課題の目標 1: 抽出テキストにおいて、話し手が結局見逃したと述べているのは何ですか。
課題の目標 2: 次の各記述が抽出テキストと一致するかを判断し、「はい」または「いいえ」で答え、根拠となる箇所を原文どおり引用してください。（a）話し手は翻訳されたテキストを編集する作業をしている。（b）話し手は海外メディアの報道をまったく見ていない。（c）北京五輪が始まると、話し手の関心はいっそう強まった。

Olympics opening ceremony
北京五輪のデュアリティ
──お疲れさまです。今週はいかがですか。
相変わらずずっとこもりっきりですね。原稿を書いたり、翻訳されたテキストを編集するような作業を地味にずっとやってます。なので、この間、世間のニュースにはだいぶ疎くなっている感じします。興味を失っている、ということもあるのですが。
──なんで興味を失っちゃっているんですか。
どうしてでしょうね。目の前にやらないといけないことが多くて、あまり世の事象をチェックできていないだけなのかもしれません。それはそれで自分的にはいいことでもあるので、世の中の出来事を追いかけていないことことに取り立てて危機感をもつこともないのかもしれません。
──オリンピックも始まりましたよ。
そうなんですよね。結局開会式も見逃してしまいました。
──昨年はかなり烈しくオリンピックについて考えたり調べたりしてたじゃないですか。
それもあって、だいぶ飽きちゃったという感じなんですね。北京五輪は、それなりに論点がたくさんあるのではないかという予測をずっとしていたのですが、いざ始まってみると、「どうでもいいな」という気持ちの方が強くなってしまいました。
──あれま。今回は〈Weekly Obession〉のお題に「オリンピック開会式」というのがあったので、それについてお話できるといいなと思っていたのですが。
一応、簡単なハイライトは見たのと、ざっと海外メディアの報道は見てみたのですが、そこまで面白い話もなかったような気がします。
──そうですか。

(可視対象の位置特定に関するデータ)

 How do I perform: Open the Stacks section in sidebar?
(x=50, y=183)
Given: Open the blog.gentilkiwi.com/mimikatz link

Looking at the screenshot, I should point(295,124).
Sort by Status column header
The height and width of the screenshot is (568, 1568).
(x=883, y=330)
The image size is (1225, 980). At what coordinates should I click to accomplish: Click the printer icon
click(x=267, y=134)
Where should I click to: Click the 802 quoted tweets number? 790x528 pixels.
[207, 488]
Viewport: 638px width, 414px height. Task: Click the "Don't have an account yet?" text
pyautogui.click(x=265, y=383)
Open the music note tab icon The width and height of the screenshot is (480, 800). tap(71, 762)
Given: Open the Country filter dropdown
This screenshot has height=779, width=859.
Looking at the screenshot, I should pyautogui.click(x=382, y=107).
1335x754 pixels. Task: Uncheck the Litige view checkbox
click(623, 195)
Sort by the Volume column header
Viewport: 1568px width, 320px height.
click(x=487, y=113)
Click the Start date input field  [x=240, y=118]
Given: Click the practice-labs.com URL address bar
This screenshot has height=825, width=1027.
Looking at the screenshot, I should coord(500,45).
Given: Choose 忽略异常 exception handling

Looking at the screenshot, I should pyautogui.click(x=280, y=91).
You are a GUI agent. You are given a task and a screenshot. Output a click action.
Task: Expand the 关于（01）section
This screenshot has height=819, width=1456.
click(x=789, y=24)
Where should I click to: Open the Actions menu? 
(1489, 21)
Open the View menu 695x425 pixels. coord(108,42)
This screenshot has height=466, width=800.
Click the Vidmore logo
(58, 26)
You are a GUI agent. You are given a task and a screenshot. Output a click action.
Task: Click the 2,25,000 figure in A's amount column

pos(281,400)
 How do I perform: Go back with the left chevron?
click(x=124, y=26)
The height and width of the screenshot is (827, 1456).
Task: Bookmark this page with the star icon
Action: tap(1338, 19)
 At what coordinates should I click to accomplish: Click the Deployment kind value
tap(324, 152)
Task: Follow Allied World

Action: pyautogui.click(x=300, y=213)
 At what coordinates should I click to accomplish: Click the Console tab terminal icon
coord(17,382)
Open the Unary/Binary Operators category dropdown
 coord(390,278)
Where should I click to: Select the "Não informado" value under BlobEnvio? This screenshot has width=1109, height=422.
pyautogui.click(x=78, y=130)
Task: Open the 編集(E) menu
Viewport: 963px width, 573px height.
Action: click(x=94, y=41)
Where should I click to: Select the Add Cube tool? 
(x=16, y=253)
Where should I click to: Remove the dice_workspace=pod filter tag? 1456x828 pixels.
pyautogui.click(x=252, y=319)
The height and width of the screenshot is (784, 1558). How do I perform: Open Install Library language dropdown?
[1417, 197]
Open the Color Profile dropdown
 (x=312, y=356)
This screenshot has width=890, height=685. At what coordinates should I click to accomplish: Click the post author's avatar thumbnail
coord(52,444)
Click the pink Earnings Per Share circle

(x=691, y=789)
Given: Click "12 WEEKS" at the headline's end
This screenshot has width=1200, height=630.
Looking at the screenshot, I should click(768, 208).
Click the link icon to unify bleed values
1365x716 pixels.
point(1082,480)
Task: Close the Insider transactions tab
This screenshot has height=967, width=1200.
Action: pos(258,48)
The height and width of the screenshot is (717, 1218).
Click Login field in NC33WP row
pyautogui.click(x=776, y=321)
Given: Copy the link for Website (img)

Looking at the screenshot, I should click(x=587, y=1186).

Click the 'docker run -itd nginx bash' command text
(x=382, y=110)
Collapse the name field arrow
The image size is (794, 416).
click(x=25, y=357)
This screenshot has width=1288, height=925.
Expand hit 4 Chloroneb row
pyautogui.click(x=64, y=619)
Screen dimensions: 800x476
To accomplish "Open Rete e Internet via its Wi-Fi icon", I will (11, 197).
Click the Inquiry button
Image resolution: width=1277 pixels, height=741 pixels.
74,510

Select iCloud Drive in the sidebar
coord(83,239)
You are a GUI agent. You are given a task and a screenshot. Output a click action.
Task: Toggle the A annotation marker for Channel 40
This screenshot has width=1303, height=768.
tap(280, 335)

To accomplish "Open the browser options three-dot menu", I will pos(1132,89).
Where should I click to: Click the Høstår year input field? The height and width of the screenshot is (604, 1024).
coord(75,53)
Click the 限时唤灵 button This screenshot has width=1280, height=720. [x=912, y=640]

回答全文 1: オリンピックの開会式です。

回答全文 2:
（a）はい。「翻訳されたテキストを編集するような作業を地味にずっとやってます」
（b）いいえ。「ざっと海外メディアの報道は見てみたのですが」
（c）いいえ。「いざ始まってみると、「どうでもいいな」という気持ちの方が強くなってしまいました」